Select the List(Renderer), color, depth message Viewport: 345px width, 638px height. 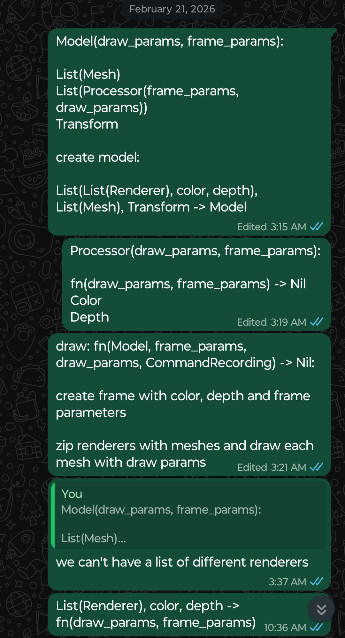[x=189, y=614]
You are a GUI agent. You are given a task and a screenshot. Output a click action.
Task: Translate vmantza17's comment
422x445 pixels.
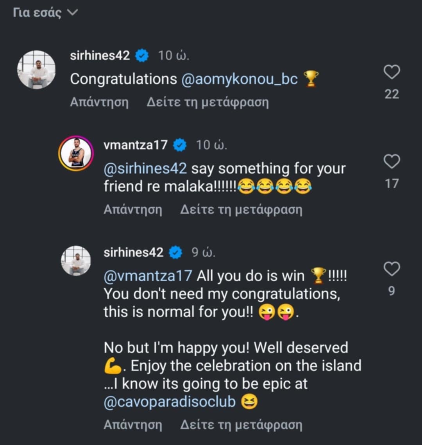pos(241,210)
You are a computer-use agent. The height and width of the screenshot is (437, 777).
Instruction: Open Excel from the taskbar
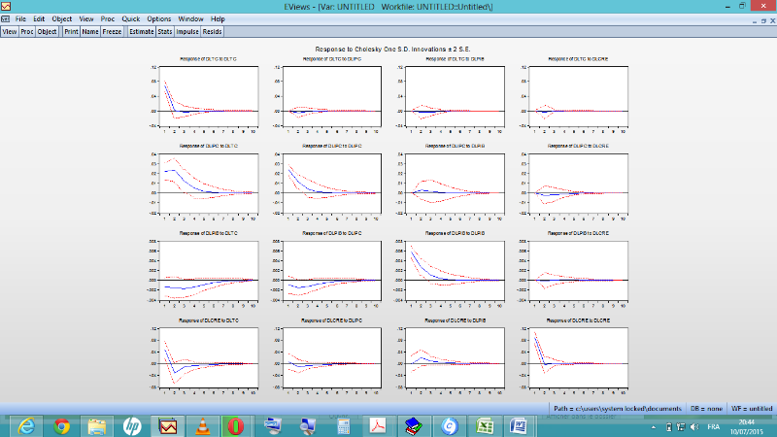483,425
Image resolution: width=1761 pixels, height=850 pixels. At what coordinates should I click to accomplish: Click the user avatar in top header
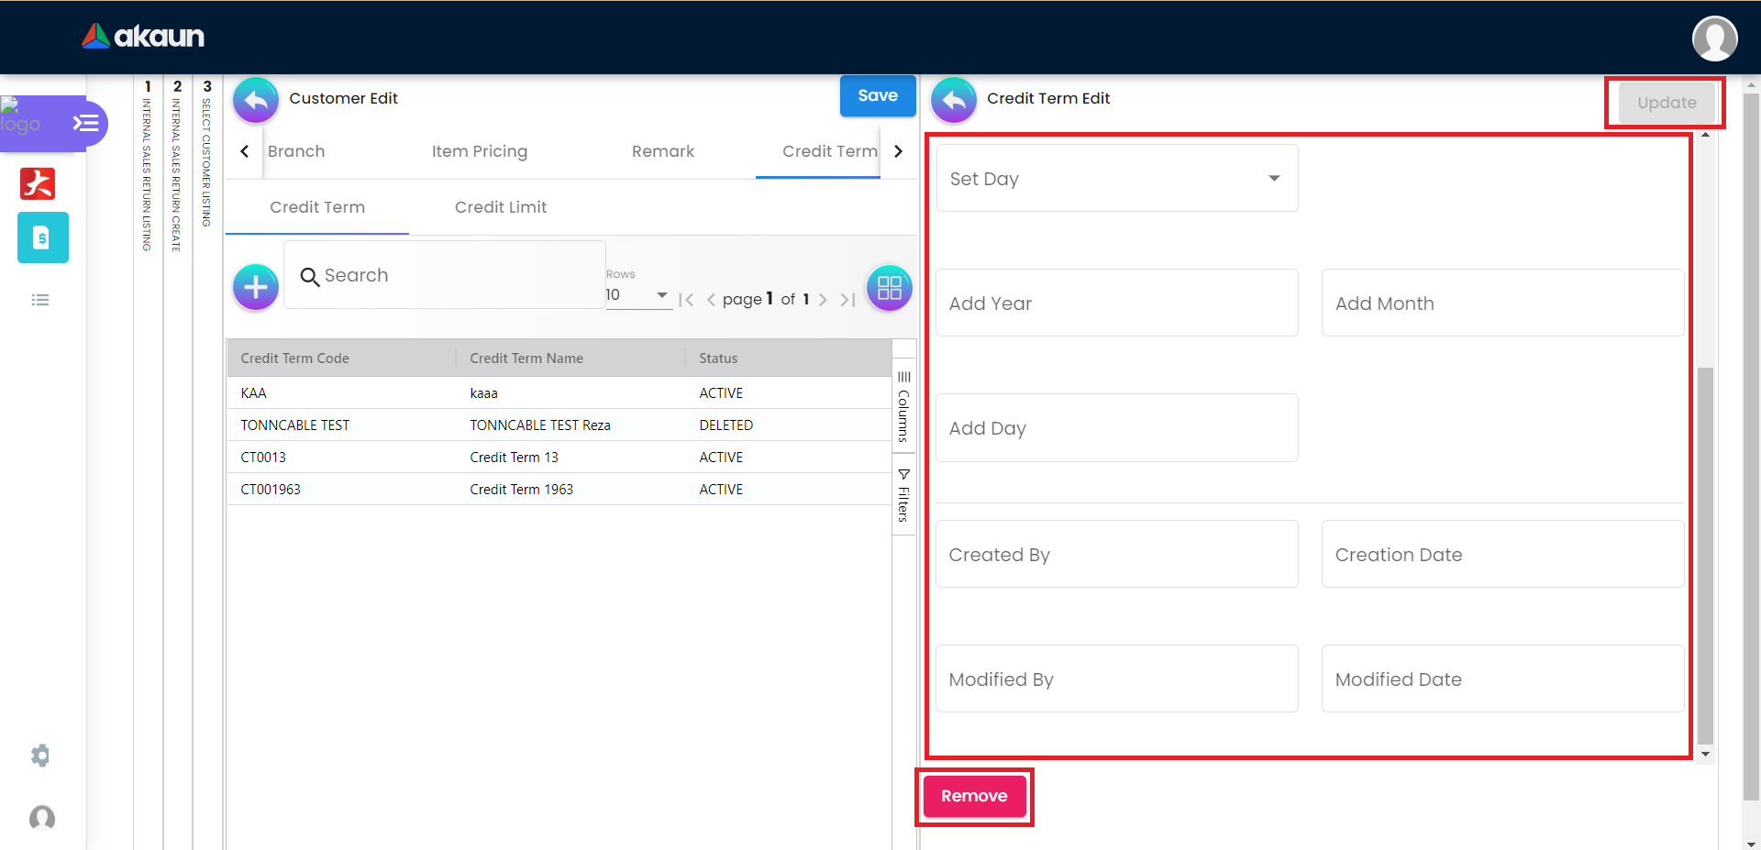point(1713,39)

****************

» INSTRUCTIONS FOR THE TASK
Would you restate word for word each line from the one that holds "You are a computer-use" to the end of the material, both ends included, without the pictures?

» TASK RESPONSE
You are a computer-use agent. The height and width of the screenshot is (437, 777).
Instruction: Open Excel from the taskbar
483,425
Image resolution: width=1761 pixels, height=850 pixels. At what coordinates should I click to accomplish: Click the user avatar in top header
point(1713,39)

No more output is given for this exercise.